**Problem**
Collect every line below that contains the word "Sort".
┌─ Material provided
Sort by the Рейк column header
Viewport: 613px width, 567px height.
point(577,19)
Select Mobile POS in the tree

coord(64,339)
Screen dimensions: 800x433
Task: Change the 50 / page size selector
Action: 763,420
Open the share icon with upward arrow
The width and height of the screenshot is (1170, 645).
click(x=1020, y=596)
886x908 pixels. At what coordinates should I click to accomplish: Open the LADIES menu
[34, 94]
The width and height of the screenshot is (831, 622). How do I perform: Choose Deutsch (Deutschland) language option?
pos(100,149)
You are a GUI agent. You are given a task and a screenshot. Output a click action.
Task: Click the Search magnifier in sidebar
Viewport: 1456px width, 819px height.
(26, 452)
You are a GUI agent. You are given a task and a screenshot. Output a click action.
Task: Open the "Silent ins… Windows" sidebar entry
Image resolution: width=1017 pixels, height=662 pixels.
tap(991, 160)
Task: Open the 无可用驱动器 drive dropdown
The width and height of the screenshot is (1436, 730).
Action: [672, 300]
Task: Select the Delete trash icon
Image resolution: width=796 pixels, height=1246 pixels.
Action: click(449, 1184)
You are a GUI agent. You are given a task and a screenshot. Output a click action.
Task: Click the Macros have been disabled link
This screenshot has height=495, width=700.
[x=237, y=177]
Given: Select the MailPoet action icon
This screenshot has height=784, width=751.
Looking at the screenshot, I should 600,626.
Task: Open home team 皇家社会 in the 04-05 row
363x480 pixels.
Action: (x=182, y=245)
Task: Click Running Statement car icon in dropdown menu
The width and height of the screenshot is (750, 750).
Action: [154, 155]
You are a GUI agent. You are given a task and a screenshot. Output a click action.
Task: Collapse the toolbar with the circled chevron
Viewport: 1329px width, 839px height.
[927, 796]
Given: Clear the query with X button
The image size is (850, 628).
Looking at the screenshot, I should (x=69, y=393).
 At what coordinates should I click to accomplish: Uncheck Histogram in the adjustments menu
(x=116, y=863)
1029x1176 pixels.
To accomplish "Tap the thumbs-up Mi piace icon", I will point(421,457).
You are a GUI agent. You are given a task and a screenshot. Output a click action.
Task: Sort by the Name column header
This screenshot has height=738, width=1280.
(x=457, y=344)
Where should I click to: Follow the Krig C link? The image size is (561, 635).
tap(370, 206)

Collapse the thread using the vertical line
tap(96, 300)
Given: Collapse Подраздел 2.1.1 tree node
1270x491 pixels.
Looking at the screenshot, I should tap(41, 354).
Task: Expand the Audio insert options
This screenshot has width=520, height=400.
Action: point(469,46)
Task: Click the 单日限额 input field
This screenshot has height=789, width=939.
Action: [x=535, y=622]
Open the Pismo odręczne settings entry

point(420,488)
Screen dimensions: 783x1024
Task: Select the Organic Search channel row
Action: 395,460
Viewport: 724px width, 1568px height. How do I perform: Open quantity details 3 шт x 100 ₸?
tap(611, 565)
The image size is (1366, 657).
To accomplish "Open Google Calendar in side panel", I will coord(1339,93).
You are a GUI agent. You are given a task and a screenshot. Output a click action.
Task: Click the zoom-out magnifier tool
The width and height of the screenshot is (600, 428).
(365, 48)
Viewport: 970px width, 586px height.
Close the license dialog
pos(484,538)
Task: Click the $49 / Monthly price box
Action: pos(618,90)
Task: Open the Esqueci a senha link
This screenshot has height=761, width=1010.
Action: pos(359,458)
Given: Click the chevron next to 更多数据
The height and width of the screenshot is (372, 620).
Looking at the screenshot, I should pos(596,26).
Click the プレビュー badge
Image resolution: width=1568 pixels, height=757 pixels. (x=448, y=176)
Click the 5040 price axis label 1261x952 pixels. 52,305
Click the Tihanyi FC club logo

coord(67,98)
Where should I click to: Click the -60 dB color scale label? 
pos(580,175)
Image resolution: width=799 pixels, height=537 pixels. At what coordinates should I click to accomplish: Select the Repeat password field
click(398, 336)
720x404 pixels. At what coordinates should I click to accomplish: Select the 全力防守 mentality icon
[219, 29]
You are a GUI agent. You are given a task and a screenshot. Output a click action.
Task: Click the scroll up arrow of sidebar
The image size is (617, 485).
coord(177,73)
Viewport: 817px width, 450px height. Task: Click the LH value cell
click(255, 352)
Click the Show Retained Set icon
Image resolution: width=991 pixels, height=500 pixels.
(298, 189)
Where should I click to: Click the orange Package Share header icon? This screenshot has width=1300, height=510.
└─
**Answer box**
Sort by the Рейк column header
Task: Sort by the Name column header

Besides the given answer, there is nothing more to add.